How swift the developments in both electronic support measures and electronic counter measures is seen in how the still nascent stealth technology weapons platforms, be they airborne or seaborne have become amenable to detection. Hence the need for jammers remains whether it is for warding off aerial threats or for helping ships to decoy away or disrupt the direction of missiles aimed at them.
The example of Serbia which was part of the former Yugoslavia in the throes of separation managed its warfighting resources well enough to be able to detect the vaunted US Lockheed F-117 stealth fighter and shot it down to the consternation of the entire western world. It highlighted one grim aspect that stealth technology alone is not sufficient to save major weapons platforms from detection and destruction but they must retain the ability to jam and decoy missiles or disrupt air defence ground environment systems (ADGES) for their survival.
Counter systems
More and more this facility is being incorporated by nations that have generated UAV technology to include in these smaller platforms enhanced capabilities to detect electromagnetic emissions across a large spectrum, create a compendium of such signals and jam them in the event of an outbreak of hostilities.
The technical capabilities of the active electronically scanned array (AESA) radar system lend itself admirably to disperse the jammer signal over a wider spectrum. The American experience in Afghanistan has brought forth studies on what is known as low-cost, rapidly deployable counter-communications system which is podded and capable of being carried around by a UAV.
Broadband phased arrays that give a much broader frequency range are entering the market. Miniaturised UAVs capable of being dispersed over a wide area will degrade enemy ground based radar systems through attrition and complete blackout. Israel which is an acknowledged leader in UAV technology has developed applications that hitherto were integral parts of fighter aircraft like missile early-warning detectors and decoying the attacker away from the target aircraft.
Towed electronic counter measure pods are carried by some American fighter aircraft like the F-16s but the element of drag and consequent reduced manoeuvrability of acknowledged superior airframes has given way for dispersal of what is known as miniature air-launched decoys. They replicate the electronic signature of fighter aircraft well enough to attract the attention of enemy missiles and keeps them well away from fighter aircraft. The intention is to keep operational costs low and the ratio of missiles decoyed and deflected high so as to introduce greater cost-effectiveness on the battlefield.

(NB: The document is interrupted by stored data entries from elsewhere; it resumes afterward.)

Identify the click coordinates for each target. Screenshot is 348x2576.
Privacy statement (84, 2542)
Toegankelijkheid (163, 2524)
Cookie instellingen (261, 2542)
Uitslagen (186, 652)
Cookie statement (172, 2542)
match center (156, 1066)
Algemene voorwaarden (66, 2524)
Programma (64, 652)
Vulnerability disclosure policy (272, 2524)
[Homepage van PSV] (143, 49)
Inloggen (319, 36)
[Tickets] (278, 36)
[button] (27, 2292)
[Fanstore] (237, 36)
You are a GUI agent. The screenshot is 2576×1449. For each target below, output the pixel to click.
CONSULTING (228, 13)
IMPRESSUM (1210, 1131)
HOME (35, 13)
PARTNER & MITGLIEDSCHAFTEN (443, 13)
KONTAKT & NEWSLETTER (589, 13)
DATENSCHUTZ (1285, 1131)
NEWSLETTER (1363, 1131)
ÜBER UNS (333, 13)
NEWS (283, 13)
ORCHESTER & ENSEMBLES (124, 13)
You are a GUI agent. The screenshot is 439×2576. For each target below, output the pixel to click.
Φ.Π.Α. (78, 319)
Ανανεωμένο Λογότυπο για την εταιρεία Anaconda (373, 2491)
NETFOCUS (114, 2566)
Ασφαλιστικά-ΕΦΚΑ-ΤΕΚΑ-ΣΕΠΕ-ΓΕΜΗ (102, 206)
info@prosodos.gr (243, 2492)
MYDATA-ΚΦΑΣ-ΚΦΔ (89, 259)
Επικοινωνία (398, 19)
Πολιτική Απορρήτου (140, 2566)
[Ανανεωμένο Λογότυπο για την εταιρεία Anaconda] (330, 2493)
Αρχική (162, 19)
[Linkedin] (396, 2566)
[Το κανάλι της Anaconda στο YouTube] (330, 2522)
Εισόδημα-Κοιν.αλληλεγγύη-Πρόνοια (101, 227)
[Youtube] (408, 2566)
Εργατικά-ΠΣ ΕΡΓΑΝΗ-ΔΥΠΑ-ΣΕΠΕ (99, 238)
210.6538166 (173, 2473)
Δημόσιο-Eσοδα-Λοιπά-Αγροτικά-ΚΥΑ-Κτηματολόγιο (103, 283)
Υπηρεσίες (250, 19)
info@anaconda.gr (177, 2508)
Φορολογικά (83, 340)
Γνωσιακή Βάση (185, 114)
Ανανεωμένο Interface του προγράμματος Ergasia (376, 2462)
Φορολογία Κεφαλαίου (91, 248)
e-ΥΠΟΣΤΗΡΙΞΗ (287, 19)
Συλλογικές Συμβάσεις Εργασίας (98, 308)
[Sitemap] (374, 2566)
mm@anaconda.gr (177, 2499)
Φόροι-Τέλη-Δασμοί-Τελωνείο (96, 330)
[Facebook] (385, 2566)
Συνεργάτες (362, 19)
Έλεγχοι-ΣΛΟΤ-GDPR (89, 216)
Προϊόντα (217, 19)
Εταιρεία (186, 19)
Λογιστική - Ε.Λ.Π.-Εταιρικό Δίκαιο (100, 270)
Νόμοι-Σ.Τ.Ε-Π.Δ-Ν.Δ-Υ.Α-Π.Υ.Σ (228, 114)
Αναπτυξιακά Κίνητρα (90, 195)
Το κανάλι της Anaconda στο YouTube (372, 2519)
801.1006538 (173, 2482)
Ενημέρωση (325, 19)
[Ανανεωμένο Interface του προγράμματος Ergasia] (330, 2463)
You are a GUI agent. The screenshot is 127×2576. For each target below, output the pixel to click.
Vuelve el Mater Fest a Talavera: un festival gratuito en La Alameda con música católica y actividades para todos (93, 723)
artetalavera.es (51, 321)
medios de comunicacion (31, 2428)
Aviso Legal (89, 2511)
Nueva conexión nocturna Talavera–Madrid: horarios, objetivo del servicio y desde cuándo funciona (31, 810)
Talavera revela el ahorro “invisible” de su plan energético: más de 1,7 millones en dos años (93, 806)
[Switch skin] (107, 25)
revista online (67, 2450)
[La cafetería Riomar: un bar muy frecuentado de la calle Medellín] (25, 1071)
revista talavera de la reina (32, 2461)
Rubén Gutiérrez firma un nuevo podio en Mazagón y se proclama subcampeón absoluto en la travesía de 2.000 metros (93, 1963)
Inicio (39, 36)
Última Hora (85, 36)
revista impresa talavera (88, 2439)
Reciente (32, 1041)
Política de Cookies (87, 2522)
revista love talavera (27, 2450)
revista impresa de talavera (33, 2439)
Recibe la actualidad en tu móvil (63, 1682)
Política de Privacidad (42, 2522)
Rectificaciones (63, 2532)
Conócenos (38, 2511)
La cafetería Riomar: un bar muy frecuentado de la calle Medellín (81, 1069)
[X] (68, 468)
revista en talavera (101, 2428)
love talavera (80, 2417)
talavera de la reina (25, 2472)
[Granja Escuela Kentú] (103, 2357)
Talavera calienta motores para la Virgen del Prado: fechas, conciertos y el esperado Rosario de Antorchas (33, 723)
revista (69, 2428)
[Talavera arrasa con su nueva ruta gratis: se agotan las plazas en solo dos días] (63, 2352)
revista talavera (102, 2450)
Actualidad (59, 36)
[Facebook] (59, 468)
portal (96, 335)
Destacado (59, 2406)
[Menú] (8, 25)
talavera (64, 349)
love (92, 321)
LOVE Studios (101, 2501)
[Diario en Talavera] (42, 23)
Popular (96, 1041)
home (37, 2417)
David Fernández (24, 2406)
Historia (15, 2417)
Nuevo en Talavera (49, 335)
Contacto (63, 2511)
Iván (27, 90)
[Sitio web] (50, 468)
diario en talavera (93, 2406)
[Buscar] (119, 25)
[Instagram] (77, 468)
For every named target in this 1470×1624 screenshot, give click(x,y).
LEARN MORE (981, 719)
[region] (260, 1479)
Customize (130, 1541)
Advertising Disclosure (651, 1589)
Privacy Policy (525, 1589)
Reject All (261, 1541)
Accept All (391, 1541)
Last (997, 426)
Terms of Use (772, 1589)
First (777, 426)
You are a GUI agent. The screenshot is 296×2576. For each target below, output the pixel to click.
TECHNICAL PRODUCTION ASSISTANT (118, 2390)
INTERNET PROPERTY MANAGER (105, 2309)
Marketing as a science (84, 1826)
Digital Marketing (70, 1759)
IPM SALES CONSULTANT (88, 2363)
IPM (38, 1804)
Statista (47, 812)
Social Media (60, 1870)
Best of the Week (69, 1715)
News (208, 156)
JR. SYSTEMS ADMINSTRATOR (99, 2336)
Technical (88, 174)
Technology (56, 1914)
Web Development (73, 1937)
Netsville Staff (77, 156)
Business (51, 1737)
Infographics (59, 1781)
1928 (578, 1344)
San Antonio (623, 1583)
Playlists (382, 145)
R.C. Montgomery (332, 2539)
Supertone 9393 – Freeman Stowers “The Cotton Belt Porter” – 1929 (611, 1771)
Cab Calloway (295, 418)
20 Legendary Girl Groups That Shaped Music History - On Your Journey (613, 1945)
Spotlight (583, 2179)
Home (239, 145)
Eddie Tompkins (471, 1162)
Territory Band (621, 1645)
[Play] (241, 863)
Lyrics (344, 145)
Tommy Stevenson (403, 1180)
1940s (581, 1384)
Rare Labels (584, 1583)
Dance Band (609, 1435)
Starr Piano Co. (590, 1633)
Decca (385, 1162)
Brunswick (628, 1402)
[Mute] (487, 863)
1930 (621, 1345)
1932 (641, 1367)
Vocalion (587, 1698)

India’s own UAVs are at a nascent stage and though the Nishant is operational it does not have the sophistication that is already apparent in the area of airborne electronic counter-measures and decoying capability.
It needs to be recalled that it is not just the missiles that will need to be detected and decoyed, the battlefield is fast acquiring a cyber dimension which will require it to be included in the airborne electronic counter-measure suite.